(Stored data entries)
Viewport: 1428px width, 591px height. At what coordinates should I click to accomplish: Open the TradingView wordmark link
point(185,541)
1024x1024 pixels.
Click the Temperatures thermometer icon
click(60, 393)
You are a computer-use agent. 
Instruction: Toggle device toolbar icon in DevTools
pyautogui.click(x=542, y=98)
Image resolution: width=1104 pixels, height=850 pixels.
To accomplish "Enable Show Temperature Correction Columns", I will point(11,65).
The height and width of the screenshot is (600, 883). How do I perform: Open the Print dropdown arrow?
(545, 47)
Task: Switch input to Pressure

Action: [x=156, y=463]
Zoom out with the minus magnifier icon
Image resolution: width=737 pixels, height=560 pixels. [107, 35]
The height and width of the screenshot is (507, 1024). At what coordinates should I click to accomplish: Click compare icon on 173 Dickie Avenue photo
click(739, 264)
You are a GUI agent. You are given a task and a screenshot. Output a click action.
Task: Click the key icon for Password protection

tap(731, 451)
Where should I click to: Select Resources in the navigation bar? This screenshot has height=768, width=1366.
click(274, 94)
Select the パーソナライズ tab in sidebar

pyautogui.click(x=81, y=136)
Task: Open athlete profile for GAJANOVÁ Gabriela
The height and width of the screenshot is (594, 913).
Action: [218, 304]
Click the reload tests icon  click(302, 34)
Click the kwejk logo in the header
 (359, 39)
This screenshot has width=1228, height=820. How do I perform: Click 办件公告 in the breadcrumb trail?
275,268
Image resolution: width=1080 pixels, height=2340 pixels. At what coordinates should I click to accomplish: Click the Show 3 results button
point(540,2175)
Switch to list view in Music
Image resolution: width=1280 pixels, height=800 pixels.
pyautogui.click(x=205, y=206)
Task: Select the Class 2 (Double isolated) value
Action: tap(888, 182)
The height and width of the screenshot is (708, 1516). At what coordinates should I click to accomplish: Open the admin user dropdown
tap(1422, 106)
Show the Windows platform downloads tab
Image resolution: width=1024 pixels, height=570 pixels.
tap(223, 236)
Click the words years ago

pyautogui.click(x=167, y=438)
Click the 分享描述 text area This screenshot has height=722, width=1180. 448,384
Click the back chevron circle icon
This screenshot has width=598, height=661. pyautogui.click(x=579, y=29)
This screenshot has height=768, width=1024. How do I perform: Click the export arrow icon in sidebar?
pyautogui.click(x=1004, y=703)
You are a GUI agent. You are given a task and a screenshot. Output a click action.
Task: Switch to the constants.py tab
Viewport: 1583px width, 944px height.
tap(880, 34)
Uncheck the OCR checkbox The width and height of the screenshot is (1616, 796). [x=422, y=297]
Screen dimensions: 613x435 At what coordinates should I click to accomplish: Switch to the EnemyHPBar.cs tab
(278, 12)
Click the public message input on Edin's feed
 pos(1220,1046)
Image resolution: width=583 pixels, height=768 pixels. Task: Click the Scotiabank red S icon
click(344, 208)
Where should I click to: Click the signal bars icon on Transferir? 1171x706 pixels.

WHAT IS EXPECTED -
Here, the records must be output exactly and in full.

SOLUTION -
Viewport: 1428px width, 591px height. At what coordinates should I click to accomplish: Open the TradingView wordmark link
point(185,541)
1024x1024 pixels.
Click the Temperatures thermometer icon
click(60, 393)
You are a computer-use agent. 
Instruction: Toggle device toolbar icon in DevTools
pyautogui.click(x=542, y=98)
Image resolution: width=1104 pixels, height=850 pixels.
To accomplish "Enable Show Temperature Correction Columns", I will point(11,65).
The height and width of the screenshot is (600, 883). How do I perform: Open the Print dropdown arrow?
(545, 47)
Task: Switch input to Pressure

Action: [x=156, y=463]
Zoom out with the minus magnifier icon
Image resolution: width=737 pixels, height=560 pixels. [107, 35]
The height and width of the screenshot is (507, 1024). At what coordinates should I click to accomplish: Click compare icon on 173 Dickie Avenue photo
click(739, 264)
You are a GUI agent. You are given a task and a screenshot. Output a click action.
Task: Click the key icon for Password protection

tap(731, 451)
Where should I click to: Select Resources in the navigation bar? This screenshot has height=768, width=1366.
click(274, 94)
Select the パーソナライズ tab in sidebar

pyautogui.click(x=81, y=136)
Task: Open athlete profile for GAJANOVÁ Gabriela
The height and width of the screenshot is (594, 913).
Action: [218, 304]
Click the reload tests icon  click(302, 34)
Click the kwejk logo in the header
 (359, 39)
This screenshot has width=1228, height=820. How do I perform: Click 办件公告 in the breadcrumb trail?
275,268
Image resolution: width=1080 pixels, height=2340 pixels. At what coordinates should I click to accomplish: Click the Show 3 results button
point(540,2175)
Switch to list view in Music
Image resolution: width=1280 pixels, height=800 pixels.
pyautogui.click(x=205, y=206)
Task: Select the Class 2 (Double isolated) value
Action: tap(888, 182)
The height and width of the screenshot is (708, 1516). At what coordinates should I click to accomplish: Open the admin user dropdown
tap(1422, 106)
Show the Windows platform downloads tab
Image resolution: width=1024 pixels, height=570 pixels.
tap(223, 236)
Click the words years ago

pyautogui.click(x=167, y=438)
Click the 分享描述 text area This screenshot has height=722, width=1180. 448,384
Click the back chevron circle icon
This screenshot has width=598, height=661. pyautogui.click(x=579, y=29)
This screenshot has height=768, width=1024. How do I perform: Click the export arrow icon in sidebar?
pyautogui.click(x=1004, y=703)
You are a GUI agent. You are given a task and a screenshot. Output a click action.
Task: Switch to the constants.py tab
Viewport: 1583px width, 944px height.
tap(880, 34)
Uncheck the OCR checkbox The width and height of the screenshot is (1616, 796). [x=422, y=297]
Screen dimensions: 613x435 At what coordinates should I click to accomplish: Switch to the EnemyHPBar.cs tab
(278, 12)
Click the public message input on Edin's feed
 pos(1220,1046)
Image resolution: width=583 pixels, height=768 pixels. Task: Click the Scotiabank red S icon
click(344, 208)
Where should I click to: Click the signal bars icon on Transferir? 1171x706 pixels.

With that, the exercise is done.